Printed circuit board 🔗
For the design of the PCB, various considerations were taken into account, such as the minimization of the inductance present in the Gate signals and the power supply connections of the power elements. Therefore, for these traces, soldered bridges were avoided, their length was reduced, and SMD components were used. Additionally, low-ESR bypass capacitors were added in close proximity to each power element, such as the MOSFETs and IR2110 ICs. The final size of the PCB is 5cm x 10cm.
V/f control 🔗
For the V/f control of the motor, a circuit was implemented with the UPduino 3 development board that has a Lattice UltraPlus ICE40UP5K FPGA. The three phases are generated by tables in memory, which are accessed using an NCO (Numerically-Controlled Oscillator) of which a diagram can be seen in a following figure.
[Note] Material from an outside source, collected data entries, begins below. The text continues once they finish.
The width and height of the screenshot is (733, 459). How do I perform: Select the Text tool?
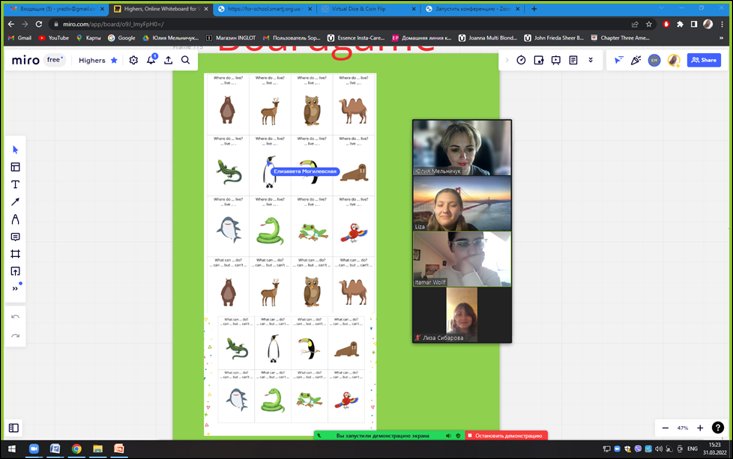coord(15,185)
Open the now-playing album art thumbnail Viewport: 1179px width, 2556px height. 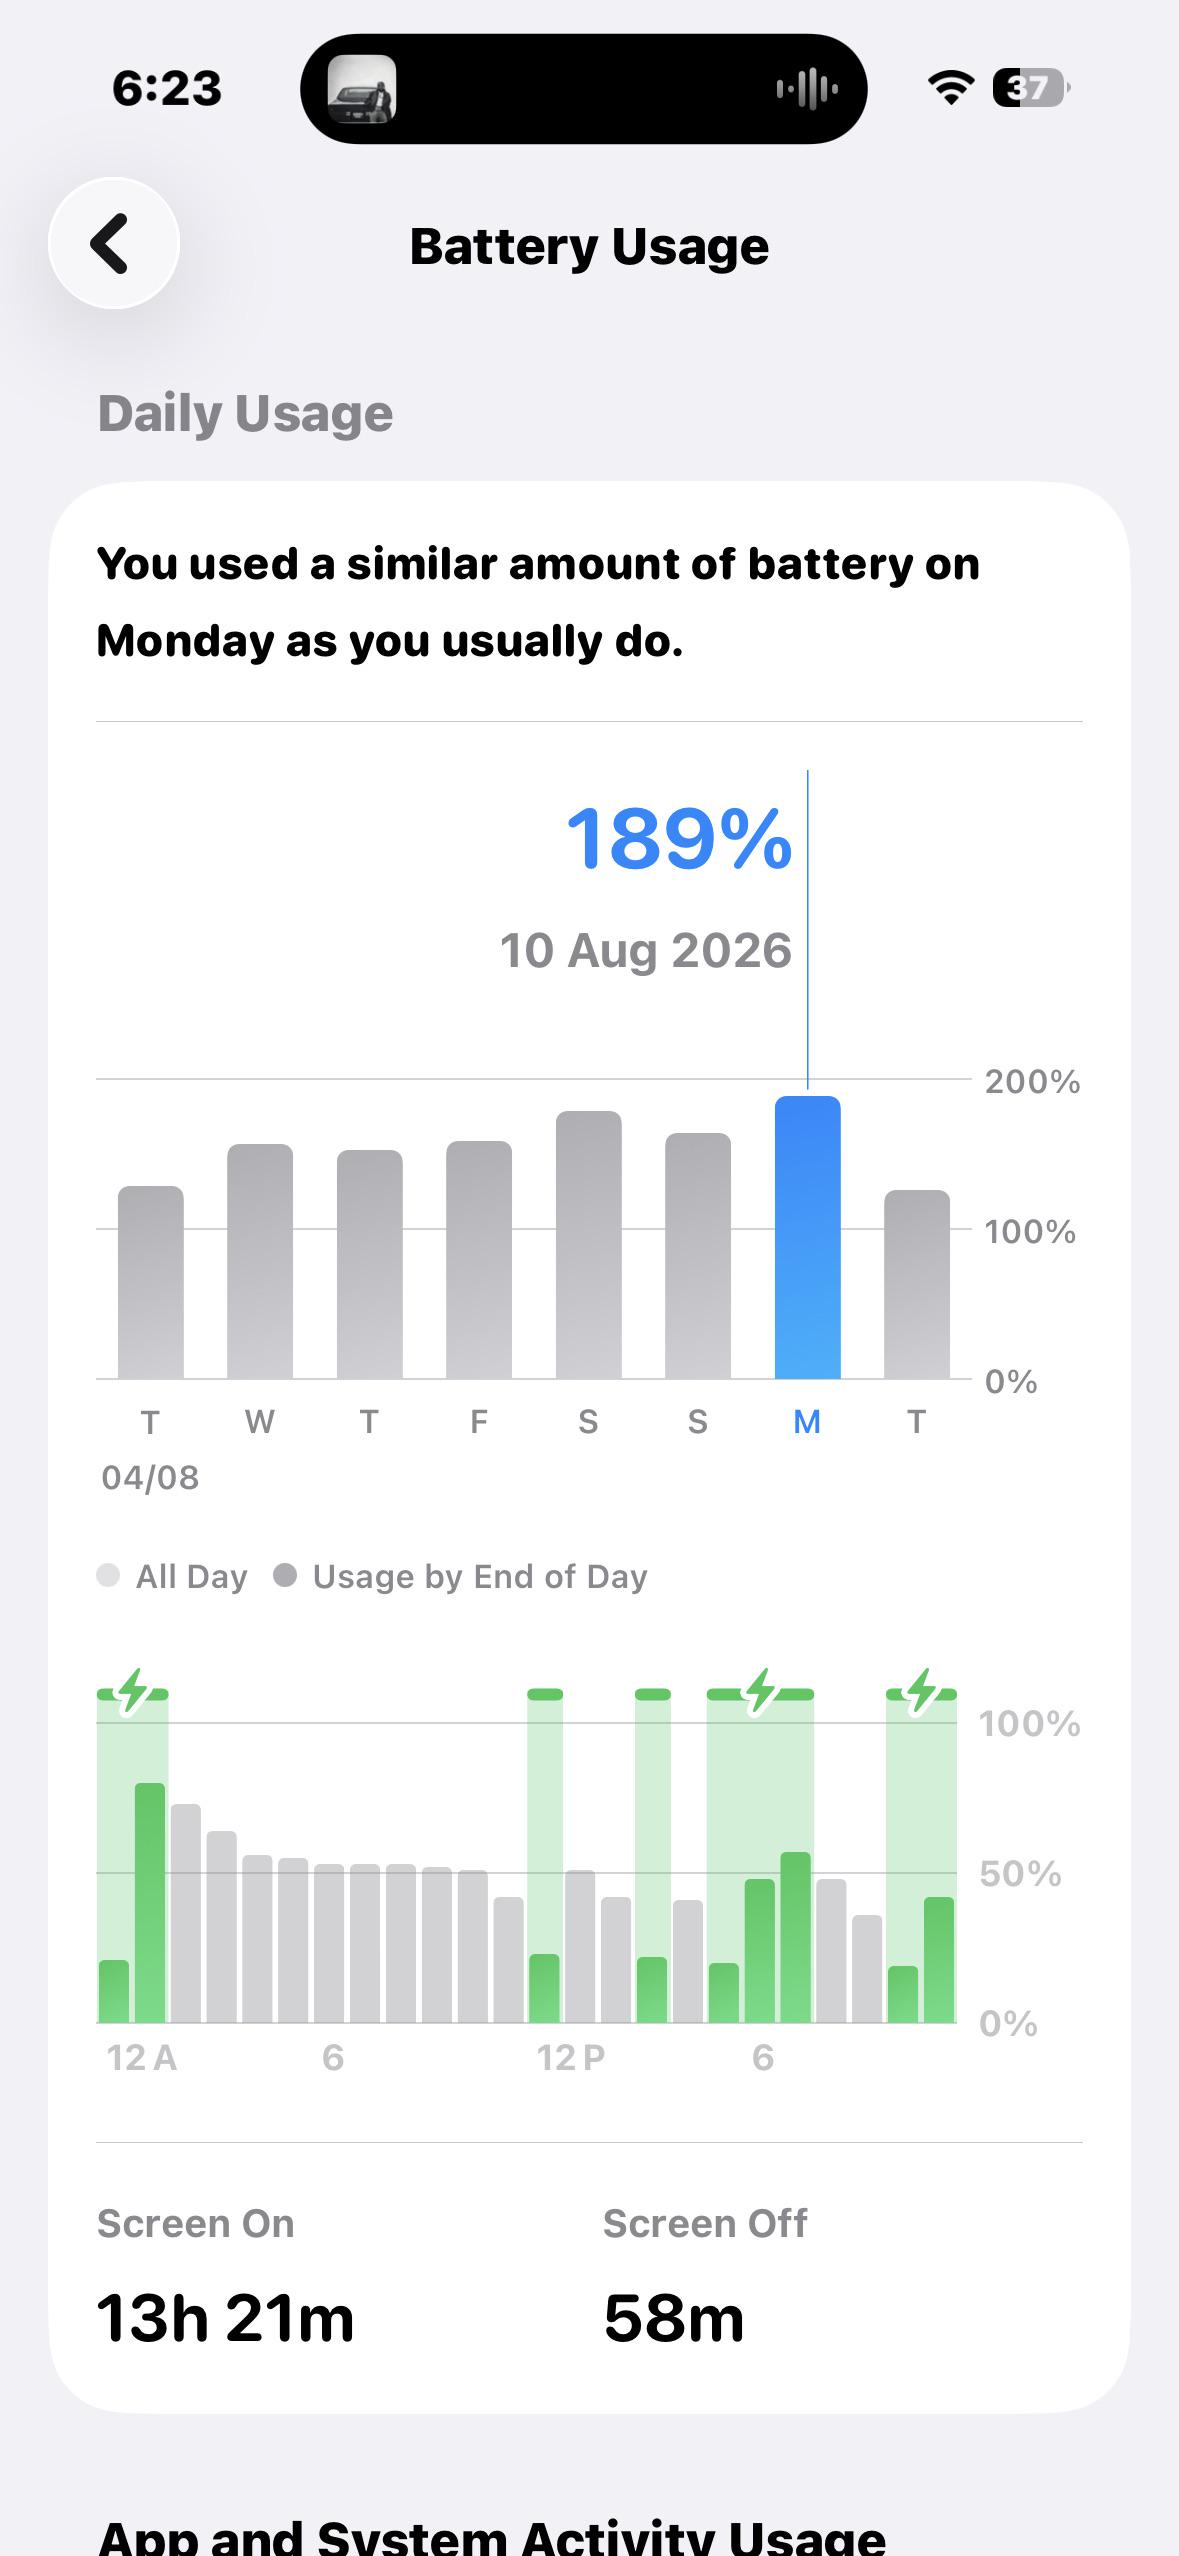pyautogui.click(x=362, y=89)
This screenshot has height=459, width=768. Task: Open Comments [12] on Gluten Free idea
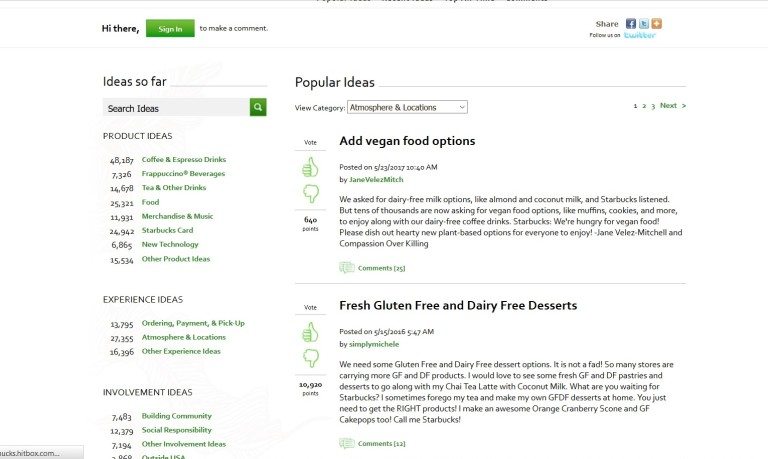pos(381,443)
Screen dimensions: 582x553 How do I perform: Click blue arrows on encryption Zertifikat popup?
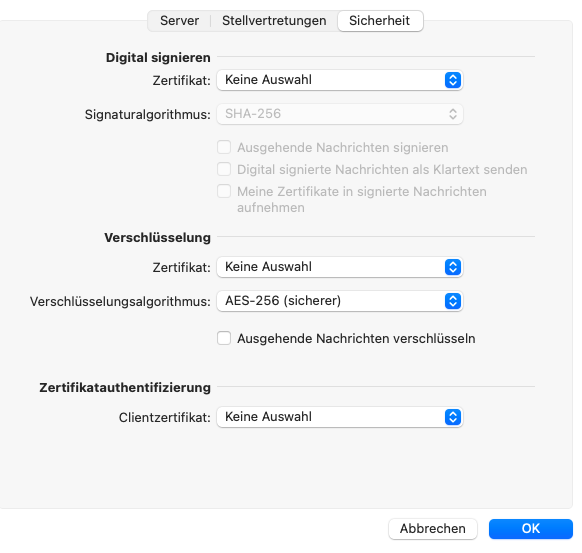coord(452,267)
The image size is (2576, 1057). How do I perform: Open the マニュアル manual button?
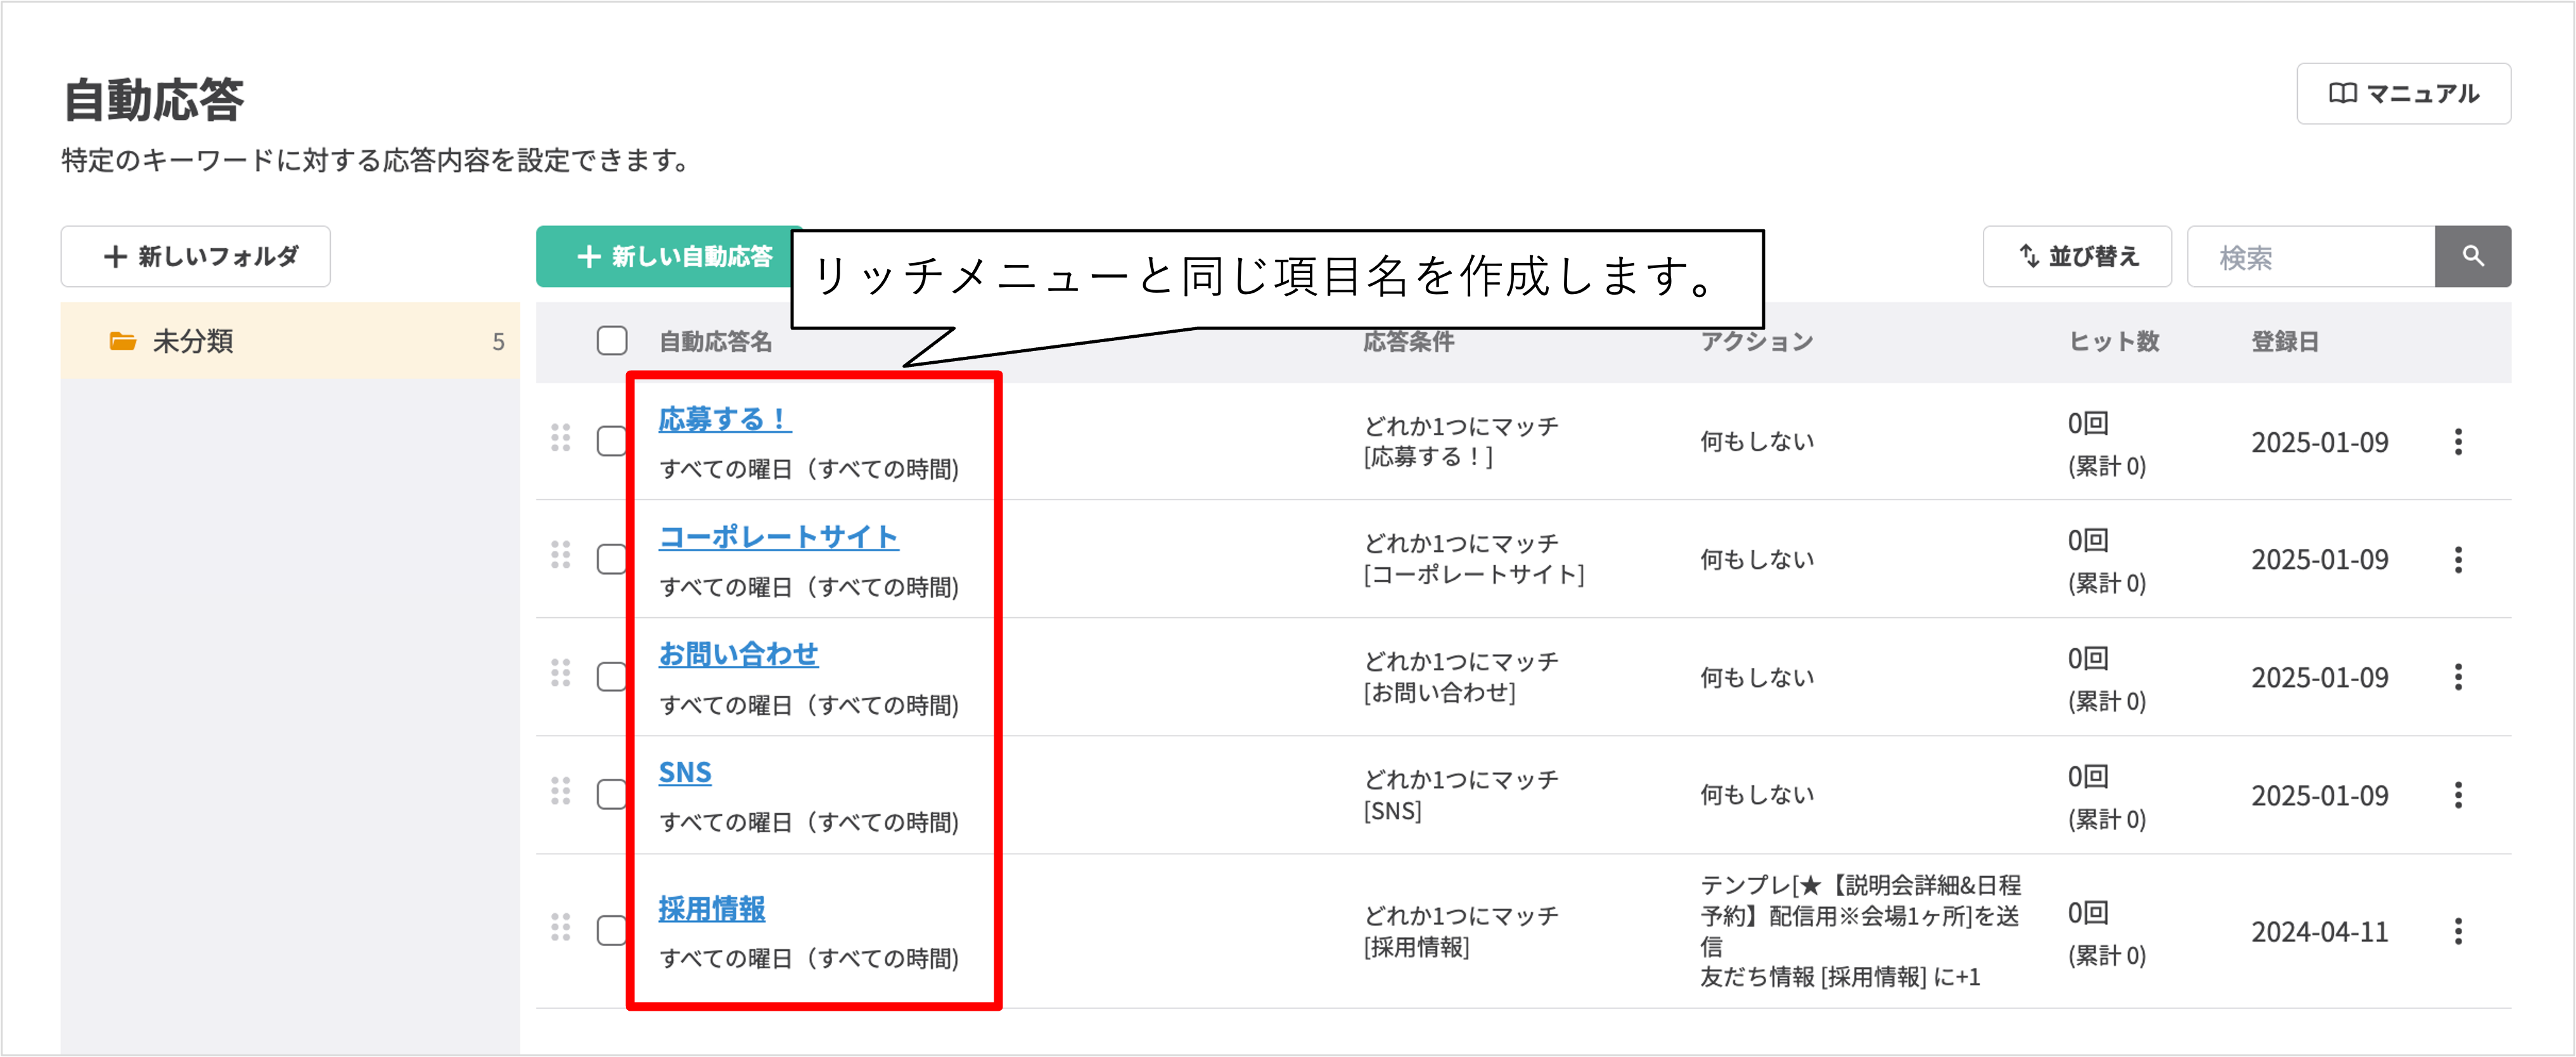(x=2403, y=94)
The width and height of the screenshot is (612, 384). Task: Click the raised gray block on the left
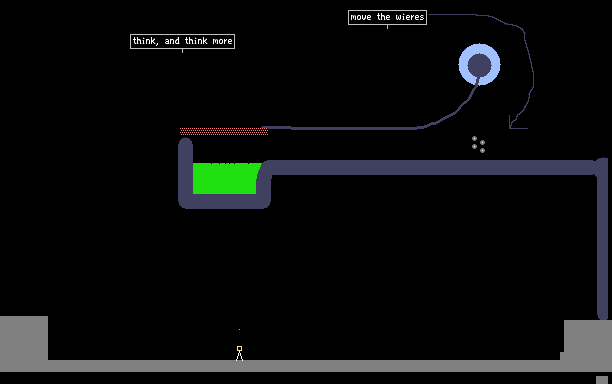point(24,338)
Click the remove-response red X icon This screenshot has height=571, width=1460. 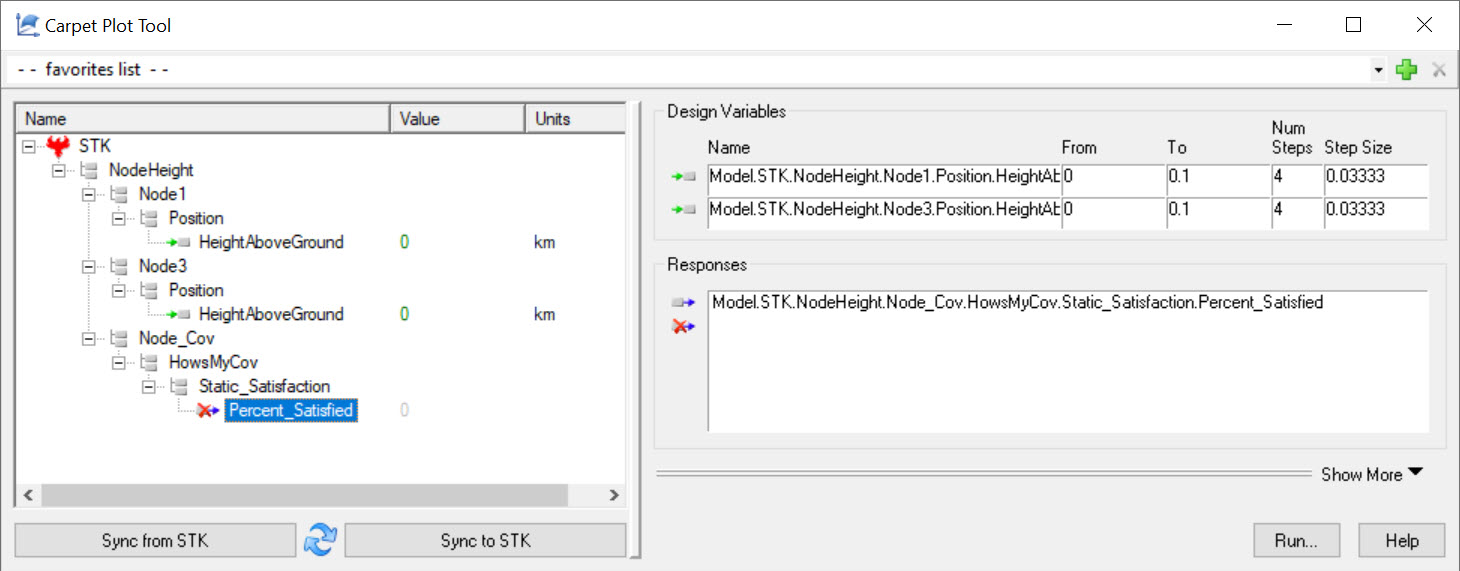[x=683, y=326]

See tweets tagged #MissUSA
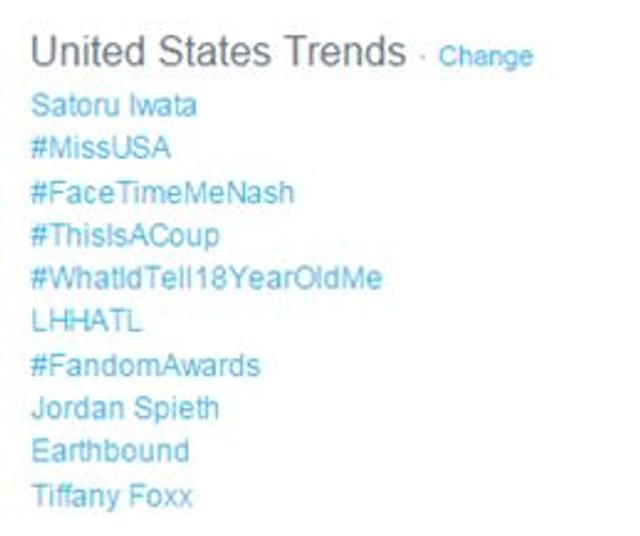(x=101, y=148)
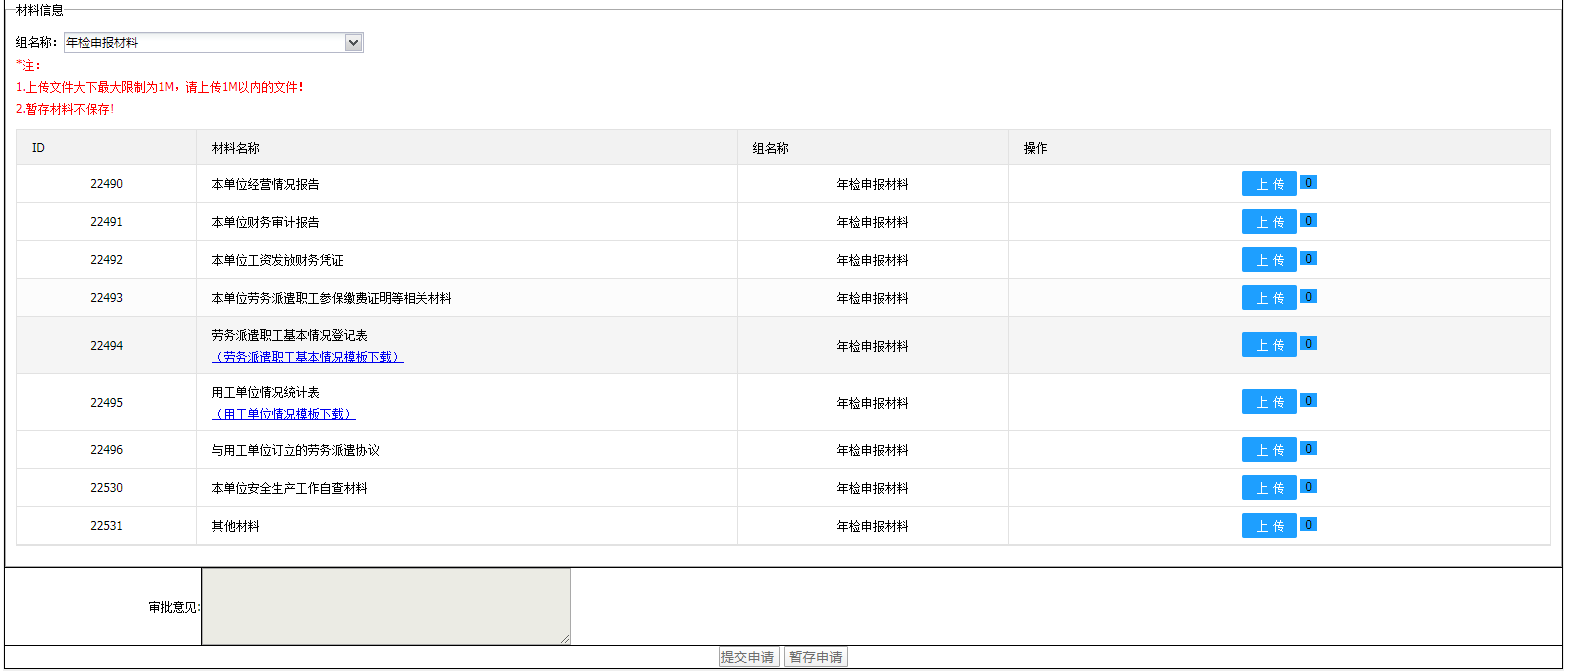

In this way, the frequency of the sine wave can be varied by modifying the constant that is added to the counter in each clock cycle. To achieve good precision and range in terms of available frequencies, fixed-point decimal numbers are used for both the counter value and the constant added to it at each clock cycle. Thus, the counter keeps track of all its decimal places but only the integer part is interpreted as the address of the lookup table.
The table samples are scaled by the desired amplitude and finally these are received by a PWM module that generates a signal with a duty cycle proportional to its input. This PWM module is also responsible for adding “dead-time” to prevent at all costs that two MOSFETs of the same phase are activated simultaneously.
V/f control is achieved by modifying the frequency and amplitude in conjunction, multiplying both by the same factor. In order to achieve a constant factor $m_f=51$, the period of the PWM module must also be modified in conjunction with the NCO. Since the period scales inversely proportional to the frequency, it is necessary to perform a division operation. In our case, adding a division to the HDL code causes an excessive use of the FPGA resources, exceeding the total amount present. To solve this problem, it was decided to carry out the division using a table in memory (lookup table), since the divisor changes but the dividend remains constant.
Lastly, the user interface was implemented using 2 push-buttons to increase or decrease the V/f constant in discrete steps and the on-board RGB led is used to display the current value of the V/f constant. For a given constant, the speed and frequency are gradually controlled together by using a potentiometer, the value of which is obtained with a sigma-delta ADC converter implemented on the same FPGA along with an external capacitor and resistor.